Justin Wan, a buyer for Boston University, has purchased four suits and four shirts from 9tailors and raves about his stylist: “Kathryn Walsh puts together web albums and fabric sets for me. She helps me find the solution for my needs.”
“My favorite shirts are all from 9Tailors!” raves Randall Yee, a local lawyer, who met Sam through his wife who is also in the fashion industry. “The process of getting the shirts allowed me to be more creative when it comes to my clothes.” Yee adds of using 9Tailors for his wedding party: “Sam made things feel so easy even though she had to work with eight guys of all different sizes, shapes and styles.”
Arthur Kah-Git Wong, a program manager at Akamai Technologies , turned to 9tailors after Sam tweeted him a fashion tip about pant length. “Primarily, I like my clothes to fit and you get none of that experience with off the rack clothing, especially suiting and shirts. My body type does not often jive with ready-to-wear,” he says. After ordering a custom-fit tuxedo shirt, Kah-Git Wong followed up with four dress shirts, taking the opportunity to add personal touches to his clothing. “I love being asked on the street or at a store by strangers where I got my shirt,” he says.
9tailors client, Bryan.
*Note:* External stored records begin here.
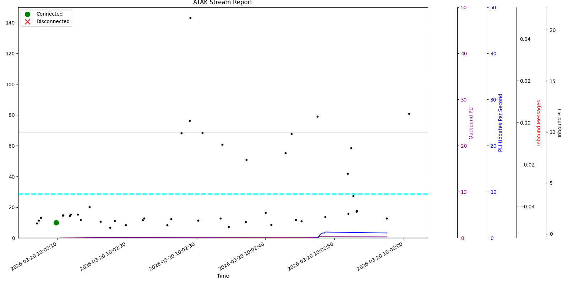568x284 pixels.
Task: Click the green Connected marker in the legend
Action: [27, 14]
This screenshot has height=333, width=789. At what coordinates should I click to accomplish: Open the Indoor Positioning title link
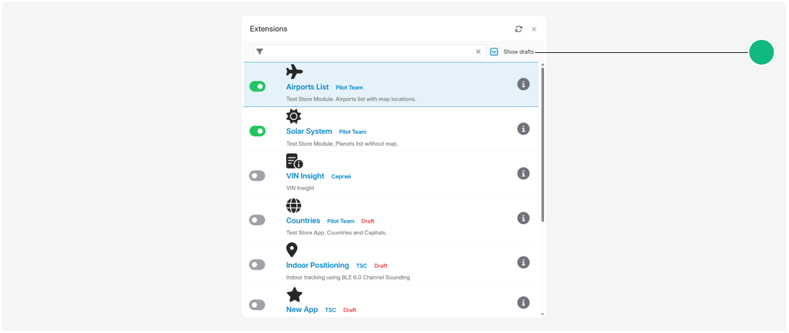(x=317, y=265)
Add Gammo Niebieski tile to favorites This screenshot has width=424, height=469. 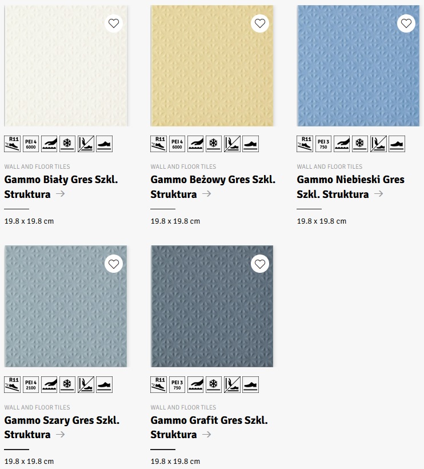(406, 23)
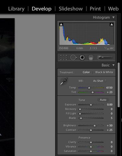
Task: Select the Adjustment Brush tool
Action: point(105,57)
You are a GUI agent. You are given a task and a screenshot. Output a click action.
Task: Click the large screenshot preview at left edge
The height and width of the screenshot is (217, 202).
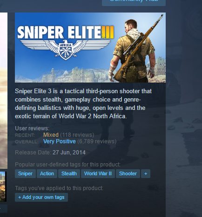point(4,91)
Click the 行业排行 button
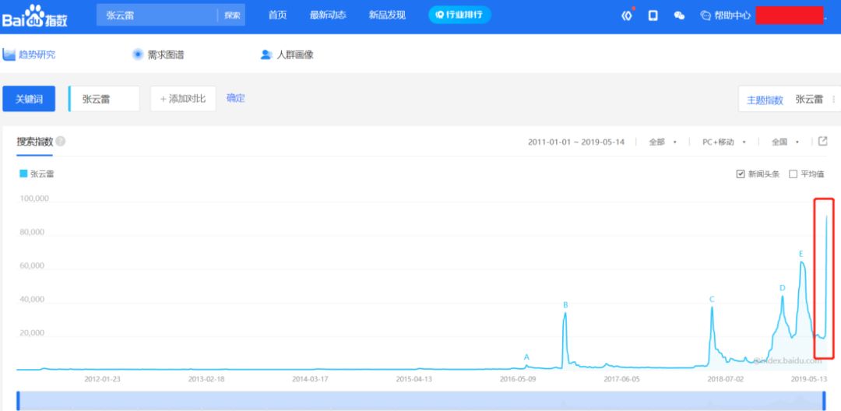 459,16
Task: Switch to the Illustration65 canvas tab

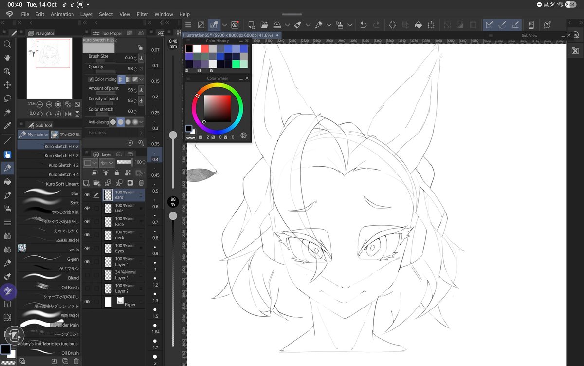Action: tap(229, 35)
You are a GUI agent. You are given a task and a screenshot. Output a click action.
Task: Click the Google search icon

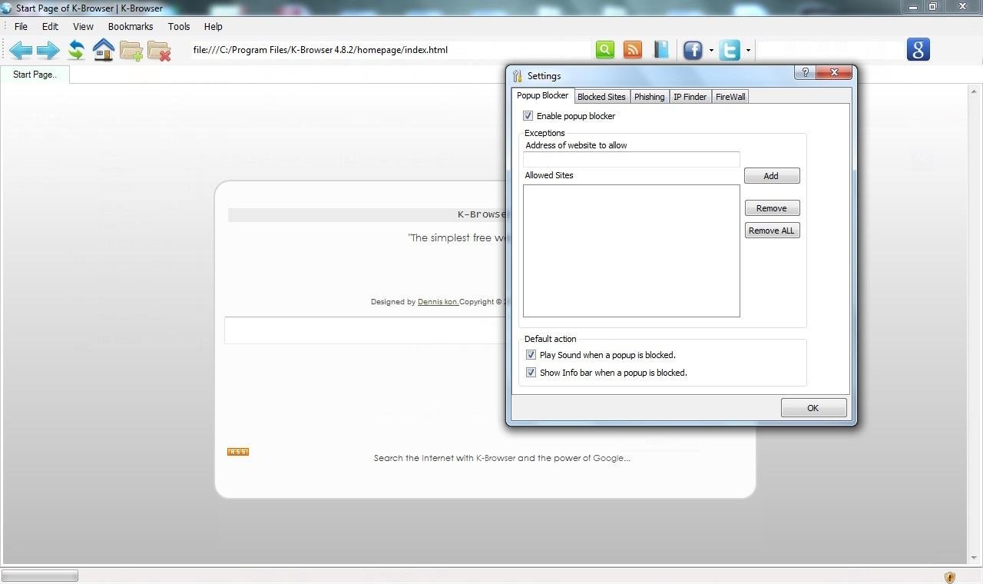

Photo via Channing Johnson
As the holidays approach, 9tailors has created a holiday gift guide for gentlemen and is also running a shirt giveaway through Monday, December 19. For those of you looking to upgrade your wardrobe, Sam tells me lavender is the new blue, gray suits work with everything and for ladies, blazers are timeless.
In 2012, 9tailors has plans to go national, expanding to other cities, although Sam is keeping the details under wraps for now. Additionally, the company is rolling out an online shirt builder with 3D images that allows you to actually see how fabric is imposed on certain clothes – talk about revolutionizing the way you shop. “I think it’s going to be a huge success once their website upgrade takes off,” adds Wan.
Personally, I think 9tailors is just what Boston needs. If I had a dollar for every guy on the T that could look 100x better with the right pant length and a better-fitting shirt, well, then I’d be Sam.